Assigned task => Among the records below, find the lines that contain "computer" and copy each of them.

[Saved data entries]
=== Begin Enclosure ===

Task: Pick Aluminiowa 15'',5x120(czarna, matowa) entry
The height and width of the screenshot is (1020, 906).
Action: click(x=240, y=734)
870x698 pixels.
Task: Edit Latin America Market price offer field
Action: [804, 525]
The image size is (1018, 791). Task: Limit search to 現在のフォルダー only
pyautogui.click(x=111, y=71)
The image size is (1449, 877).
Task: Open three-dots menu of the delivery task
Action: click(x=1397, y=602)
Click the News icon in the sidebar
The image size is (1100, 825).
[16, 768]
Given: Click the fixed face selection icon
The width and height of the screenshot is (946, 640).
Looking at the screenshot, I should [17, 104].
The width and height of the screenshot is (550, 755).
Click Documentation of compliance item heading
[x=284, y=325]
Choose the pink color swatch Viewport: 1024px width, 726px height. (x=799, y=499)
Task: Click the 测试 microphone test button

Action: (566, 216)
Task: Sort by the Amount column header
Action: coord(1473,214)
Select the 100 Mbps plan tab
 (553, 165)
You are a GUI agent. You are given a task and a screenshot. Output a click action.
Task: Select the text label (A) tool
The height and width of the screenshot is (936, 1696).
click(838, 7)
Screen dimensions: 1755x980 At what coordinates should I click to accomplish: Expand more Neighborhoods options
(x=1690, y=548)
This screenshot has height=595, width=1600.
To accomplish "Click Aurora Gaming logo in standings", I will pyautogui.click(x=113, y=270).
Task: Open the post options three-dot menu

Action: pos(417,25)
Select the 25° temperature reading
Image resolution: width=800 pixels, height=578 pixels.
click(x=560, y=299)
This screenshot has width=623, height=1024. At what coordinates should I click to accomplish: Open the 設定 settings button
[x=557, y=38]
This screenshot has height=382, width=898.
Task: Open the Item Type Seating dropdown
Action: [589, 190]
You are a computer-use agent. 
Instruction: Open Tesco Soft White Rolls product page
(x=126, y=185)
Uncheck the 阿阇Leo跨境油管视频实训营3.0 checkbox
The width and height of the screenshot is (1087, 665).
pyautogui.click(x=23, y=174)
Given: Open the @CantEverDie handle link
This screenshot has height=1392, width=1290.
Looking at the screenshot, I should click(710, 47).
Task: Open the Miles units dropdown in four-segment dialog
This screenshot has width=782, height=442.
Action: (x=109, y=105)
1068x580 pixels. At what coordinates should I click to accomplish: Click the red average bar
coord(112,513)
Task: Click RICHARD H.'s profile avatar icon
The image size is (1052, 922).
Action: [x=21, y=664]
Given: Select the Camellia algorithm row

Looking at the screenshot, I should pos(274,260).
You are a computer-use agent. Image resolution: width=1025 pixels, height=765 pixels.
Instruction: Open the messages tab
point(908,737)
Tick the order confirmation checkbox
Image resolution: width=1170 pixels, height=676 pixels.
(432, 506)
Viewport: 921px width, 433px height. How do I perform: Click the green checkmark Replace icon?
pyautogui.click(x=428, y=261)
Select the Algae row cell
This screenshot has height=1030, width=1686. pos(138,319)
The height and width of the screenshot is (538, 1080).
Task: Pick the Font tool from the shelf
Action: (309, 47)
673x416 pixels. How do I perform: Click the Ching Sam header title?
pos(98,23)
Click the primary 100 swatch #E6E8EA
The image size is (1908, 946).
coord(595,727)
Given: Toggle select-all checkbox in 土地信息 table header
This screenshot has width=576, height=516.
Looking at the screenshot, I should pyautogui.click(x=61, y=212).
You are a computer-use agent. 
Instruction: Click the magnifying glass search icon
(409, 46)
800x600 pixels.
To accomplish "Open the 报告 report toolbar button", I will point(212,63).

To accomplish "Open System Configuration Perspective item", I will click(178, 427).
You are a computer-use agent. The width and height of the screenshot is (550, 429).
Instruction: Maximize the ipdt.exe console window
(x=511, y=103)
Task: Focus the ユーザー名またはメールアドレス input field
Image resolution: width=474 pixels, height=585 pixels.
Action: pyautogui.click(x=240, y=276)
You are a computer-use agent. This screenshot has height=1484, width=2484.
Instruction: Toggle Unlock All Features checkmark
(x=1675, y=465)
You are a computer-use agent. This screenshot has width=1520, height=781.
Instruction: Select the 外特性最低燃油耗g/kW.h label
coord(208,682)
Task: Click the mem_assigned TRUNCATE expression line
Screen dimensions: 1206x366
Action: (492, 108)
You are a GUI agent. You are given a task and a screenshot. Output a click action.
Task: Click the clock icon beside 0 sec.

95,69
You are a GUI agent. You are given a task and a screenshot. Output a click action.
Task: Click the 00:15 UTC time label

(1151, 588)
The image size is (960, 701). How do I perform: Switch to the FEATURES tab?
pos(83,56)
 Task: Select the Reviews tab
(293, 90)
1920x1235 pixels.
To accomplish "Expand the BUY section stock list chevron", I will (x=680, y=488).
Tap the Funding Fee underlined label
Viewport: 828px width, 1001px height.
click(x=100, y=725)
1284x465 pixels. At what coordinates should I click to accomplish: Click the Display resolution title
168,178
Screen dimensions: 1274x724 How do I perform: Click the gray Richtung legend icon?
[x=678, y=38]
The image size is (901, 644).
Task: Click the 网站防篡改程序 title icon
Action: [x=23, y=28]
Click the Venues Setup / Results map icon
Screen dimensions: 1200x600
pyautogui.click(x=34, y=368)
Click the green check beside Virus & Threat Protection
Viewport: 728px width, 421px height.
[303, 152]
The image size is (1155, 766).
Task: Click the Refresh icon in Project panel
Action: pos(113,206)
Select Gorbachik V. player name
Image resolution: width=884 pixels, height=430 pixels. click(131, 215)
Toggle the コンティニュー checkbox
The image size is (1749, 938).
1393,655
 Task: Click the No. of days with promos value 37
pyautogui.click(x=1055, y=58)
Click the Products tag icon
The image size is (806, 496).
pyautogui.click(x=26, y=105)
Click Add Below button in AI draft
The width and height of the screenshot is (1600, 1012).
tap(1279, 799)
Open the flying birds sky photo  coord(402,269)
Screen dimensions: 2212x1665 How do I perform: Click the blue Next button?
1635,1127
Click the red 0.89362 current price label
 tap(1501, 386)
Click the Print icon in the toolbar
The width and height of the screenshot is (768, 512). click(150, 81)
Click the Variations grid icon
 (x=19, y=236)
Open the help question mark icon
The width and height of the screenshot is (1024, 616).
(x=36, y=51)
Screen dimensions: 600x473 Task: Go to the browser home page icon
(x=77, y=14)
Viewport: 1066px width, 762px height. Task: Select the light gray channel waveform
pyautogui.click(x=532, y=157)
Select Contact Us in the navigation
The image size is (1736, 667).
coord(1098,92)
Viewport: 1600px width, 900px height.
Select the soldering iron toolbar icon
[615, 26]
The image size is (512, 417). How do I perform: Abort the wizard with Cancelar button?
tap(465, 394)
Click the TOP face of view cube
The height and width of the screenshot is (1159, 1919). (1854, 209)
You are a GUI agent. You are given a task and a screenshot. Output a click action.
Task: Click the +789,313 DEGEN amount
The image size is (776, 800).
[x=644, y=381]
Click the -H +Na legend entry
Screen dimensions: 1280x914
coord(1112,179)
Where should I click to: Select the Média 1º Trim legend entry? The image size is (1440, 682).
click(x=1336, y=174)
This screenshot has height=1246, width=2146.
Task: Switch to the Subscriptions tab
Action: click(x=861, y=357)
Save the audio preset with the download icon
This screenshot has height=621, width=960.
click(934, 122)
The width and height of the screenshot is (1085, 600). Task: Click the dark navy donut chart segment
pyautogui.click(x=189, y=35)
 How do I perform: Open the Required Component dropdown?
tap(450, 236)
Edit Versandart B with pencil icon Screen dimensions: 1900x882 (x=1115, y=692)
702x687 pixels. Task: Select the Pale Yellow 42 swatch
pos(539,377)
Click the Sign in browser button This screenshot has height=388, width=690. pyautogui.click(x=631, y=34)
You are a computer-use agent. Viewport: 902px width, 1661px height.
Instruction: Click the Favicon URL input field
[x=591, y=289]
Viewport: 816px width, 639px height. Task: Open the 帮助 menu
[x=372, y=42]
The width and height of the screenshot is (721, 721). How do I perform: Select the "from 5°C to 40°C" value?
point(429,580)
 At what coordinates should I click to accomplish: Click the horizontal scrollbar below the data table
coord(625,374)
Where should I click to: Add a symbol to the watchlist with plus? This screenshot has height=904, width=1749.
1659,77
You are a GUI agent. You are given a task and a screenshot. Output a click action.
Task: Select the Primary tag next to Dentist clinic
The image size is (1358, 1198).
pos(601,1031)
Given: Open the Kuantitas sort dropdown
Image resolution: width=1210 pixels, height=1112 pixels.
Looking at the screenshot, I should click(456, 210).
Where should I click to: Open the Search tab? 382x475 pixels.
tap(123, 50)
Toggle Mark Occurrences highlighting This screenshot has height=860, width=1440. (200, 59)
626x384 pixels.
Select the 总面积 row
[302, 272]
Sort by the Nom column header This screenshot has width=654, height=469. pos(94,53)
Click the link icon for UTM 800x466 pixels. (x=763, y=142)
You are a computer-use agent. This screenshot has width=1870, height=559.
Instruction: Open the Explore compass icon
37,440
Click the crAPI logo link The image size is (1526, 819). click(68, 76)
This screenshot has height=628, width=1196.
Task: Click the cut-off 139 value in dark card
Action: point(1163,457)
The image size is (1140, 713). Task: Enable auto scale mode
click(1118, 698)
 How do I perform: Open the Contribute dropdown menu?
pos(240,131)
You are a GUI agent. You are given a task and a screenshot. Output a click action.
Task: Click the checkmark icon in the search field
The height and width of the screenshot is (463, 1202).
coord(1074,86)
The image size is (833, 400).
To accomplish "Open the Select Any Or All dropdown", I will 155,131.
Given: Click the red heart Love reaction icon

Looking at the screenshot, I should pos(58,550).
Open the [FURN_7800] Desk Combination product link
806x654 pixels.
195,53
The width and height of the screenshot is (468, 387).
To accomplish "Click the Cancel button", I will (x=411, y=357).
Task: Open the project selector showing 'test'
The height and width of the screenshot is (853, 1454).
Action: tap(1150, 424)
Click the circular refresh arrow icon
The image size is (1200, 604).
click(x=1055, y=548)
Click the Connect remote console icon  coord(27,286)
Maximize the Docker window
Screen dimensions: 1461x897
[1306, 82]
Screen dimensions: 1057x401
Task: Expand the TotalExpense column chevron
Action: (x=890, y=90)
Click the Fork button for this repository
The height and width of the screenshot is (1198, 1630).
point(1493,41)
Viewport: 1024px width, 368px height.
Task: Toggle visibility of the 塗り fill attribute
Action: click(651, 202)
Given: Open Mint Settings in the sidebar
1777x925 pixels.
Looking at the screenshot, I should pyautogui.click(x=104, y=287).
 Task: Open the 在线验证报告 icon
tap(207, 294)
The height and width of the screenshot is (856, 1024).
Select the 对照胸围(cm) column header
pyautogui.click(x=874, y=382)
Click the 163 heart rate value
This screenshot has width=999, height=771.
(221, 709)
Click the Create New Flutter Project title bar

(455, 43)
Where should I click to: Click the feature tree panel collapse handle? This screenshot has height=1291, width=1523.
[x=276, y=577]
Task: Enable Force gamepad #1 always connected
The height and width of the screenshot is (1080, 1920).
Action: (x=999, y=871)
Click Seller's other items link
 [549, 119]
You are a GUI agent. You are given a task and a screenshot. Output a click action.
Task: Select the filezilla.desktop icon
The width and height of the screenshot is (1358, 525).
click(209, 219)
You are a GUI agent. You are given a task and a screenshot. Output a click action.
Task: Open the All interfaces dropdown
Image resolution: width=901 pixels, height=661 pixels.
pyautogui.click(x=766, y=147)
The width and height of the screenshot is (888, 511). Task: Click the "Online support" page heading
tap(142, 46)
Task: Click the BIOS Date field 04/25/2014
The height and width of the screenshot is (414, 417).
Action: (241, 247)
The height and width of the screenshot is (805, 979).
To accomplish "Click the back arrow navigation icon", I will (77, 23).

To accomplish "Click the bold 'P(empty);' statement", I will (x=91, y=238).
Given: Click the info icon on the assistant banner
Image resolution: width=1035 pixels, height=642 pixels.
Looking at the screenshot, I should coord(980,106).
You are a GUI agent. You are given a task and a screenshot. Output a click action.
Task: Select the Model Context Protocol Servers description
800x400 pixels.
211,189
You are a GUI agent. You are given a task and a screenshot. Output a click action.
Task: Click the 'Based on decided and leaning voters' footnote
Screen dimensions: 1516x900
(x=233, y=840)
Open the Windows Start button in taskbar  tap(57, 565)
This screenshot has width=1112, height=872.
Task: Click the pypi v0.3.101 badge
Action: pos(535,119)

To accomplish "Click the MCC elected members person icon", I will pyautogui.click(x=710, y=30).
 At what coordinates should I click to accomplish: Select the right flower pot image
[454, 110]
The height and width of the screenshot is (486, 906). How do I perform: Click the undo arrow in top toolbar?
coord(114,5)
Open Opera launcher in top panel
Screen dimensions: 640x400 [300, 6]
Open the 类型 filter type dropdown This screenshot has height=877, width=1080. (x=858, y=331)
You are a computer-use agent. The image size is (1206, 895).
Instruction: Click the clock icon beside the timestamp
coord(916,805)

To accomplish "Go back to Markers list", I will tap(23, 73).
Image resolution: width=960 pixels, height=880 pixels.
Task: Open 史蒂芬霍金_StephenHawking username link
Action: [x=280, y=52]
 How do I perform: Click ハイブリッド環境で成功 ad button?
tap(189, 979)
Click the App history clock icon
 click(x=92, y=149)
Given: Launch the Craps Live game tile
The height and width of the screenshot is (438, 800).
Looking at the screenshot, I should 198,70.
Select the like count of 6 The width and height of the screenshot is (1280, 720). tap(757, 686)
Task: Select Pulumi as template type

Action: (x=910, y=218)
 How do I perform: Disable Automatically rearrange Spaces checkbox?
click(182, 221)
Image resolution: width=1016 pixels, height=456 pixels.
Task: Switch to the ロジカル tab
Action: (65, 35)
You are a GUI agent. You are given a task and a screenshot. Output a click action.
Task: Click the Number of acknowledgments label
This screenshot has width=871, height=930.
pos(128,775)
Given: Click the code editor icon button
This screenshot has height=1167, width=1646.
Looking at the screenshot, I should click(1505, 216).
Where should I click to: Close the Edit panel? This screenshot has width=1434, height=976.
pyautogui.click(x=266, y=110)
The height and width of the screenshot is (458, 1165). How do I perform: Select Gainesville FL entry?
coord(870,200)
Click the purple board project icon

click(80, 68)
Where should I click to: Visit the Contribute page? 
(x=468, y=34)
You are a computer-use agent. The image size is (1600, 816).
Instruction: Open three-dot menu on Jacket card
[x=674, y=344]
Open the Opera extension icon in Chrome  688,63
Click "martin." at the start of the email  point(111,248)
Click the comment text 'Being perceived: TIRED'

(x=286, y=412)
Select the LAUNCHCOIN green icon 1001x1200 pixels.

=== End Enclosure ===

Answer to this exercise =>
You are a computer-use agent. 
You are a computer-use agent. Image resolution: width=1025 pixels, height=765 pixels.
You are a computer-use agent. 
You are a computer-use agent. The width and height of the screenshot is (550, 429).
You are a computer-use agent. This screenshot has height=1484, width=2484.
You are a computer-use agent. This screenshot has width=1520, height=781.
You are a computer-use agent. Viewport: 902px width, 1661px height.
You are a computer-use agent. This screenshot has width=1870, height=559.
You are a computer-use agent. The image size is (1206, 895).
You are a computer-use agent. The image size is (1600, 816).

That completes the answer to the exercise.